- SUPPLIED ENTRIES:
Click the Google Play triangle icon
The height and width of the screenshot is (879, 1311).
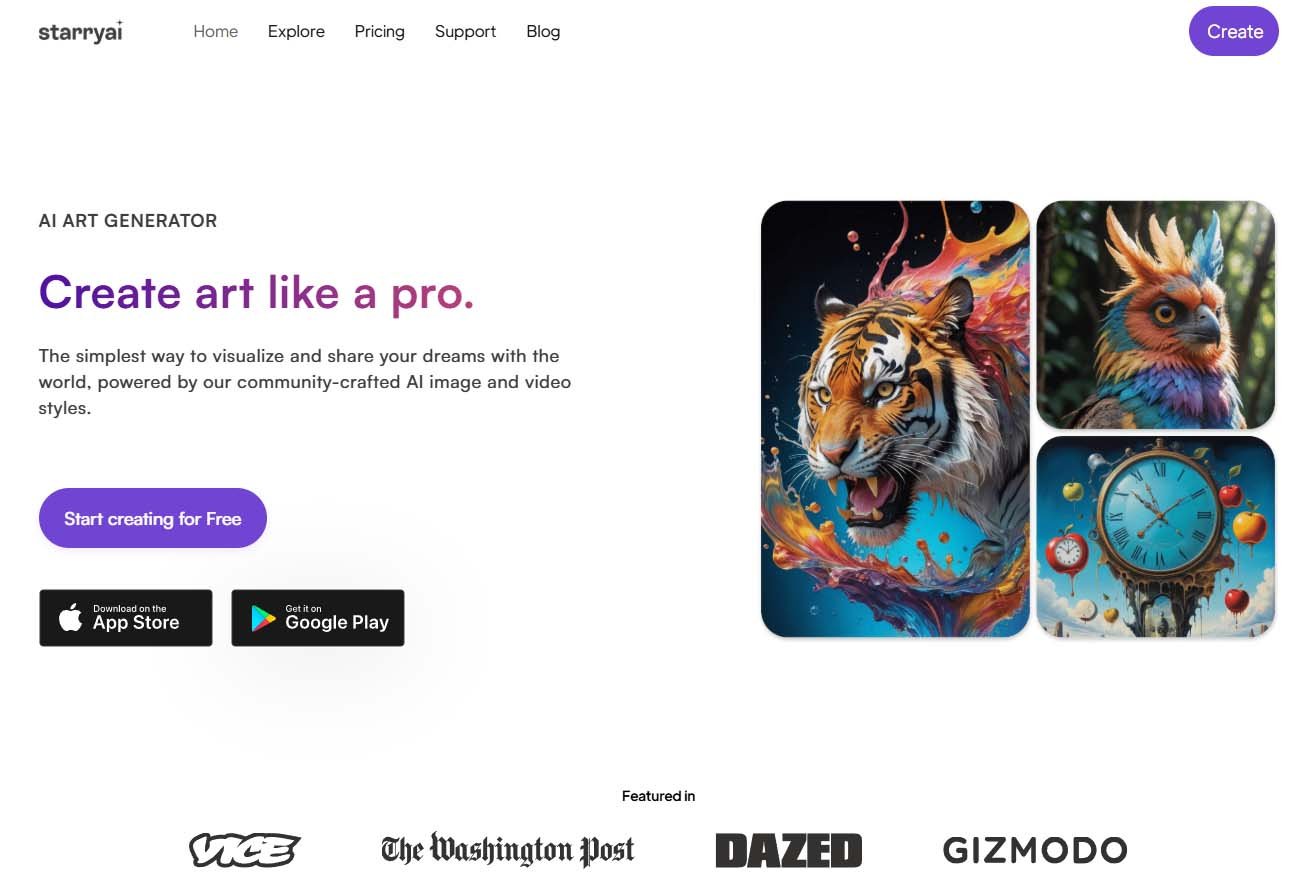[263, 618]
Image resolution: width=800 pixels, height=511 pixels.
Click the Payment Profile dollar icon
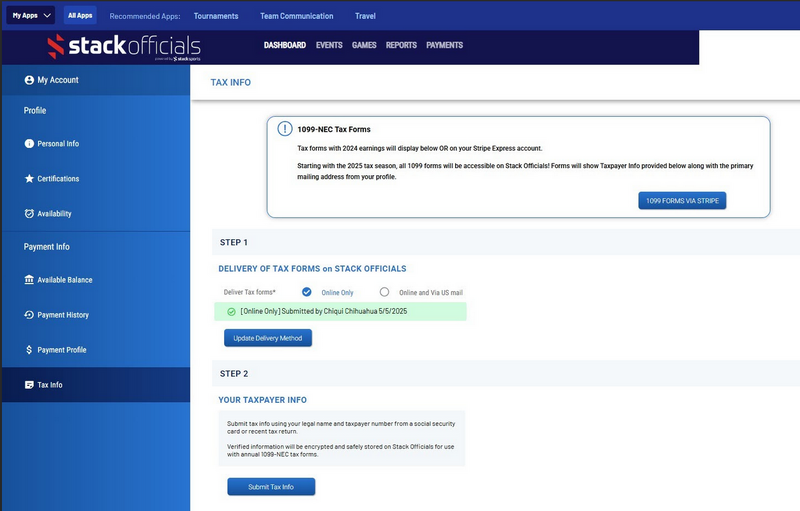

- EXERCISE INSTRUCTIONS: Lay out every line of the material above as a numbered list, skipping blank lines and omitting the pictures.

- EXERCISE RESULT:
1. Click the Google Play triangle icon
2. The height and width of the screenshot is (879, 1311).
3. [263, 618]
4. Image resolution: width=800 pixels, height=511 pixels.
5. Click the Payment Profile dollar icon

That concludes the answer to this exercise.